After visiting the Sistine Chapel, I spent the rest of the afternoon drawing in the Museo Chiaramonti, the Greek and Roman antiquities wing of the Vatican Museum. It was a long vaulted corridor with hundreds of portrait busts and statues of emperors, gods, goddesses, philosophers and plebeians.
I am fascinated by their eternally blank stares.
(sidenote) Everything in the Vatican Museum is obsessively numbers and cataloged. All the portraits were labeled with both a cardinal number and a Roman numeral.
Galleria Borghese, considered one of the finest private art collections in the world.
The Galleria Borghese is the former villa of the powerful aristocratic Borghese family. The house was built in the early part of the 17th Century and the gardens were renovated in the English style in late 18th Century.
The Borghese Family were patrons of Bernini and avid collectors of Caravaggio. You can soak up the masters as you walk through the gilded rooms-- not only works by Caravaggio and Bernini, but also Raphael, Titian, and Rubens.
The gardens are spectacular with hedge mazes and lemon and orange trees in fruit. The Galleria Borghese is located in the Villa Borghese, an elegant emerald oasis about the size of Central Park. You could hardly tell that you were still in Rome. It was splendid.
Castel Sant'Angelo is an imposing fortress on the banks of the Tiber. It was originally Hadrian's mausoleum, but was converted into a Papal fortress in the 6th Century and used through the sack of Rome in 1527. There is a secret passageway that leads to the Vatican Palaces.
Ponte Sant'Angelo with the Basilica of St. Peter's in the distance.
Ponte Sant'Angelo is a footbridge across the Tiber in front of the fortress. The original arches of the bridge were built by Hadrian in 136 CE, and later expanded upon as the banks of the Tiber were widened. Bernini added splendid pairs of angels across the bridge in the 17th Century.
Piazza Navona boasts a church by Boromini and a fountain by Bernini. (click to enlarge)
Piazza Navona was built on the remains of an ancient Roman Arena and boasts not one but three fountains.
The Chiesa di Sant'Agnese Agone was designed by Boromini and is asymmetrical. The ornate fountain in the middle of the piazza is the Fontana dei Quattro Fumeri, or the Fountain of the Four Rivers. The fountain was designed by Bernini, an archrival of Boromini. One of the figures on the fountain is shielding his eyes from the sight of the church-- Bernini is literally telling off Boromini for all eternity.
(detail) The piazza is bordered by cafes.
The asymmetrical Chiesa di Sant'Agnese Agone (click to enlarge)
The piazza was lively and had surprisingly few tourists. I spent the afternoon sitting on a bench being serenaded by street musicians and drawing. An old couple sat next to me for a while doing their crossword puzzles, and I got a cluck of approval as they were leaving.

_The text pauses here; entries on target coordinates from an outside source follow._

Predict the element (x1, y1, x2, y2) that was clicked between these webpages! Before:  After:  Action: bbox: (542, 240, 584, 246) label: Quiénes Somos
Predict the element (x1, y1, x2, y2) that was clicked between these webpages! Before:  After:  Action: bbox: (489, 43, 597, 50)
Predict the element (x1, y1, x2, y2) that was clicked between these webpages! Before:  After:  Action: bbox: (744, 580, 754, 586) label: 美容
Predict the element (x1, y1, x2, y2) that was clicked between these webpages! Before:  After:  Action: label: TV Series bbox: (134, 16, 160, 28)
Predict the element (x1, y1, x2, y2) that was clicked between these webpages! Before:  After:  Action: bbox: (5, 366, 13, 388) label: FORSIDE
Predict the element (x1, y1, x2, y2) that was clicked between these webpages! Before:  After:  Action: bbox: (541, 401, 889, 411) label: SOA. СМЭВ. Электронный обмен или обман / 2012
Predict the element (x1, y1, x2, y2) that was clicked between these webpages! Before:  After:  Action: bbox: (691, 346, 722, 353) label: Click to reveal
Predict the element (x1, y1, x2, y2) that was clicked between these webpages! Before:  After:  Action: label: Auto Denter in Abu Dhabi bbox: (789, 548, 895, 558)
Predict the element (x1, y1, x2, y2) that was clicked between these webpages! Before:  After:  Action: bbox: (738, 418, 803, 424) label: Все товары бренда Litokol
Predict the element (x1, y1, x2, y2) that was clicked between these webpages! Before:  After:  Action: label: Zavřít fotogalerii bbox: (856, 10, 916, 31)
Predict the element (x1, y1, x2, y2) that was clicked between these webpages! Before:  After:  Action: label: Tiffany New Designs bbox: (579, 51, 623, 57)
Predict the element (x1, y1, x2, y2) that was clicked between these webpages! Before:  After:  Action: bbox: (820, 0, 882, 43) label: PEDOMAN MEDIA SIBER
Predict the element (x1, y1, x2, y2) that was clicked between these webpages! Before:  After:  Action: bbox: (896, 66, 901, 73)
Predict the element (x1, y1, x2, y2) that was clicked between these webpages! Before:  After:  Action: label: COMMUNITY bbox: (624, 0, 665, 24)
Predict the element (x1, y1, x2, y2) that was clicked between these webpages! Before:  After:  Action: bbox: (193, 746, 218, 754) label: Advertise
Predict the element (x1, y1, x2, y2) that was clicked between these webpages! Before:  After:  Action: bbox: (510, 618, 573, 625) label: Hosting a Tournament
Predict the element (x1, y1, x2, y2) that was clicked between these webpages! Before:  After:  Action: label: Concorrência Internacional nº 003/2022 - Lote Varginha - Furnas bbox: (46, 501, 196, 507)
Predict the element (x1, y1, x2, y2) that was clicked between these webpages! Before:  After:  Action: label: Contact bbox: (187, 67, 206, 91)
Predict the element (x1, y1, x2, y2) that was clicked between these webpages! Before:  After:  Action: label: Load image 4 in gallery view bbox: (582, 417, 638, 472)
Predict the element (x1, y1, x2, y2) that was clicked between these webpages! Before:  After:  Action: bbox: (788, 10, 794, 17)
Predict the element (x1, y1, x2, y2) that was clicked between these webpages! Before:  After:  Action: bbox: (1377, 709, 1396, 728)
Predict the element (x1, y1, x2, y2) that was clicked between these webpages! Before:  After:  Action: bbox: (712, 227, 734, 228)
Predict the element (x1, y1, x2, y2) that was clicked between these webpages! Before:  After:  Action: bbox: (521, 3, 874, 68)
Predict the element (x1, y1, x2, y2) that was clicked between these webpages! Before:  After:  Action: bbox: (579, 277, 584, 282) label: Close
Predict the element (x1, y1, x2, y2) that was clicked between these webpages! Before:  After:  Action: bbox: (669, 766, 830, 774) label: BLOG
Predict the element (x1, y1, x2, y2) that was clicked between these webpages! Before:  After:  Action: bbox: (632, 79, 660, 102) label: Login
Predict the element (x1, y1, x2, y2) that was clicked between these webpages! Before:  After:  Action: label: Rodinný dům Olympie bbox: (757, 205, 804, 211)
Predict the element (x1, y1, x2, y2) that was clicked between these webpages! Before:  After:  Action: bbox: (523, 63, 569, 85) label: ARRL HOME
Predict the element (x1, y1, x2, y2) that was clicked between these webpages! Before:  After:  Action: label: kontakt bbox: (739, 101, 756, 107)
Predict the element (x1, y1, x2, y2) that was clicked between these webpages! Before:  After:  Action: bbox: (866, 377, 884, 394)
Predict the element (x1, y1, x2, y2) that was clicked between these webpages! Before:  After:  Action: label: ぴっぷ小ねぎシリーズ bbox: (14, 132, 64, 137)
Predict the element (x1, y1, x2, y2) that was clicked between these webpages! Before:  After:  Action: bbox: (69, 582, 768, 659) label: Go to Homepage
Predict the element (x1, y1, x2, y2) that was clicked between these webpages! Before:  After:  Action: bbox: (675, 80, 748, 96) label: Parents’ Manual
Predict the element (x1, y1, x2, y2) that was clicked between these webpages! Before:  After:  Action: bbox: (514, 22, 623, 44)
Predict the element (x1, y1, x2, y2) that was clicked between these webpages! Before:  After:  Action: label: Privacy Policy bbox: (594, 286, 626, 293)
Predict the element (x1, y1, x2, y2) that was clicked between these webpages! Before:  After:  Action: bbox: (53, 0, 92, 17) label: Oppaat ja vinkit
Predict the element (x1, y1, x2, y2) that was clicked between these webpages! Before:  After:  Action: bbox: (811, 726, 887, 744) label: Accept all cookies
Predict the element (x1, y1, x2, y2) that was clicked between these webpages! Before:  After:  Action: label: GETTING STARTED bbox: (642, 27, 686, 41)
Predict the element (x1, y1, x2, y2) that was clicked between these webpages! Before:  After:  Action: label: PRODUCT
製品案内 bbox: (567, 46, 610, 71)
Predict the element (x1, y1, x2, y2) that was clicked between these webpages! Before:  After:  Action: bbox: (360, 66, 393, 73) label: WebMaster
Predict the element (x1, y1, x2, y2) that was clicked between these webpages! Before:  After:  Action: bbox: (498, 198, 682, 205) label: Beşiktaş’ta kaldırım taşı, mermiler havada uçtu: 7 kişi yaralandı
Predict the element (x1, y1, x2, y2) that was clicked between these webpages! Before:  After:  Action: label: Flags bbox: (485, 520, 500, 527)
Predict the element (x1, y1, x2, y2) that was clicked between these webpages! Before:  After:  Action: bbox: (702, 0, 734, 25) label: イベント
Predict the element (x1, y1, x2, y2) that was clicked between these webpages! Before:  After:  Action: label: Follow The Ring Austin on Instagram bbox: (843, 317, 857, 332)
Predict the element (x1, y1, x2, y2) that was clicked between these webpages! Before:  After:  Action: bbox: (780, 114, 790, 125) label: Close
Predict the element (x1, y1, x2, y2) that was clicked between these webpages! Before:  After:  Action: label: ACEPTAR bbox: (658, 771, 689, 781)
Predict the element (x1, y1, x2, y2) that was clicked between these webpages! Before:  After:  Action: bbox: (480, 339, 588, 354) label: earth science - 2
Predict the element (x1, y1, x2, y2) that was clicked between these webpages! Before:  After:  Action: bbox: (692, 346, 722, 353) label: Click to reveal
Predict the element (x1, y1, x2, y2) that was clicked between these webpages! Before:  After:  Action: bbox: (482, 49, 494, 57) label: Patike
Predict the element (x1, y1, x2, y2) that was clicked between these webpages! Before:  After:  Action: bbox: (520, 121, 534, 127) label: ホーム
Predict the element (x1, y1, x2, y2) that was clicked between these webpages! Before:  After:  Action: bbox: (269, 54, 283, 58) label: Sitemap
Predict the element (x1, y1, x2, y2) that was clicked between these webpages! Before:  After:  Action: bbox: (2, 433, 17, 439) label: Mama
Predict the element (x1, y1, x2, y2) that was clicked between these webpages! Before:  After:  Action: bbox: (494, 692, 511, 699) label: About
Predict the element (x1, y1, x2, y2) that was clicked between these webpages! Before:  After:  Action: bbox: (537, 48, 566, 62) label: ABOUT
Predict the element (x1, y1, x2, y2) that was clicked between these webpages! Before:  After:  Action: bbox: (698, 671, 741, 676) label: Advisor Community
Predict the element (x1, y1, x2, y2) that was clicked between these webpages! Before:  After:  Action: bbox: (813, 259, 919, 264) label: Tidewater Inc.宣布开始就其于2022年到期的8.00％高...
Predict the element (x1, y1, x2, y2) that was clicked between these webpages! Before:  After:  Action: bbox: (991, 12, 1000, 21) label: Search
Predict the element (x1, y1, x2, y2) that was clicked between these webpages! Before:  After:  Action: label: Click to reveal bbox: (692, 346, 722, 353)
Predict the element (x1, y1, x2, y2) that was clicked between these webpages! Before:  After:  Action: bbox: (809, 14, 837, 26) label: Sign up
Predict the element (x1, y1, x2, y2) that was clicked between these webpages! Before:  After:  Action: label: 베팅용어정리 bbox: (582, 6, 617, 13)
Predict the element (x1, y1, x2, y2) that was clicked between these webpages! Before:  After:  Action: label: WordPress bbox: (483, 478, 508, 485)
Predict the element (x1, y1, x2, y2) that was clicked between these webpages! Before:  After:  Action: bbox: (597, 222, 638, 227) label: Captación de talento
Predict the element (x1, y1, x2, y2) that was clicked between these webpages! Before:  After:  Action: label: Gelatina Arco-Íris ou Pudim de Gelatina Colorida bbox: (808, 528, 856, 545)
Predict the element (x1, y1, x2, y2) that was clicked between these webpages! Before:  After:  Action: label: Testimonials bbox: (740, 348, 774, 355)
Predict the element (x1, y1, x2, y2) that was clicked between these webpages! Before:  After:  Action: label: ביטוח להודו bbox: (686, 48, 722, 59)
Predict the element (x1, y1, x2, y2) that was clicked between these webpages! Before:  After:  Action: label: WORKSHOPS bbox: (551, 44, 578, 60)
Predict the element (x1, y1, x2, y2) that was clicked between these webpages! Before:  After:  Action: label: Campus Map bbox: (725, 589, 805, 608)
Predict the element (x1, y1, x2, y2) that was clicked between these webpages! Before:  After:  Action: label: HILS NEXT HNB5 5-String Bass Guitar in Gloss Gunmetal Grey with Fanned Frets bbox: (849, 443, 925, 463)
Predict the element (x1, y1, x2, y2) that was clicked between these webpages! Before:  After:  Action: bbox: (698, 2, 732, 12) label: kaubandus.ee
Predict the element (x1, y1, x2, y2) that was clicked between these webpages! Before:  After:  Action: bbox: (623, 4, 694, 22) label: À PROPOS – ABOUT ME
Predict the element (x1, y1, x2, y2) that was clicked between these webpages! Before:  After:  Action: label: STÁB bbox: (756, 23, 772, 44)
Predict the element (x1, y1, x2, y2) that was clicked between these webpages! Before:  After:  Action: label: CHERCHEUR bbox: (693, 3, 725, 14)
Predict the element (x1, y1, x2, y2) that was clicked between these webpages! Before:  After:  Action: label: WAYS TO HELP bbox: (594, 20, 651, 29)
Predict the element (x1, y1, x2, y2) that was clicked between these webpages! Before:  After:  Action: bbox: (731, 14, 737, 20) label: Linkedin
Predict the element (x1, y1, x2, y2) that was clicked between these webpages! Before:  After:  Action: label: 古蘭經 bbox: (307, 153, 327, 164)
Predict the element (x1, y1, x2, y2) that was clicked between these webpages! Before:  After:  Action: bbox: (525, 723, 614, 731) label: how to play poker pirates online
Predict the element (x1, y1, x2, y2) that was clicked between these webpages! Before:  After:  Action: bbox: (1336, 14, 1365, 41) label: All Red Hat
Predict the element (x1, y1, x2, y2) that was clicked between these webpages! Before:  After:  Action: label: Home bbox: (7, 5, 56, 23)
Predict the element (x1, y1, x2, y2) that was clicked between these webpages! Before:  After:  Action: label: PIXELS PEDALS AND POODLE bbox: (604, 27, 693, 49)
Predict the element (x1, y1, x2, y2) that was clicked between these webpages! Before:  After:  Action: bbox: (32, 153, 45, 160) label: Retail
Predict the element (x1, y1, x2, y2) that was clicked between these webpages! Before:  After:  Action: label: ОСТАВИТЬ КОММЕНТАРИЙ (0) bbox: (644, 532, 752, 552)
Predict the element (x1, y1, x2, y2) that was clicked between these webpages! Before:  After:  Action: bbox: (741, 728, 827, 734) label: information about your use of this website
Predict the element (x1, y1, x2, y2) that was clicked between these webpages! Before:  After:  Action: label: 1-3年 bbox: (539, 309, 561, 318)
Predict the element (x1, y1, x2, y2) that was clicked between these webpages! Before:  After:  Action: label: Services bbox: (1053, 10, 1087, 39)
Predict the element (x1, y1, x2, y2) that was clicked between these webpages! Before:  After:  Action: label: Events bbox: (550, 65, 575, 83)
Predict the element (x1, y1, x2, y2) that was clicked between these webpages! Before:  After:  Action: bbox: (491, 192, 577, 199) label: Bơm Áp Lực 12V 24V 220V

St. Peter's square is magnificent. I stayed near the Vatican City and my first afternoon in Rome I got a gelato and sat in the square in awe. The square encircles you in its arms.
The line to get inside often wrapped around the square in the morning. You have to pass through airport level security before you are allowed into the Papal State. The Basilica is overwhelming. Nothing prepared me for the splendor of the interior (or the vastness). As soon as I walked in my whole being felt different. It was very humbling to be inside one of the most sacred spaces of the Roman Catholic faith.
The square was full of life from dawn until dark and I returned there many times over the week to draw or to just sit with the sun on my face.
Art has been my life for as long as I can remember. I feel unconditionally at home in museums and galleries. They are one of the only places I can truly breathe. If I ever need to calm down or clear my head or escape for a while, an hour at a museum does wonders. It is both humbling and inspiring-- museums are my cathedrals.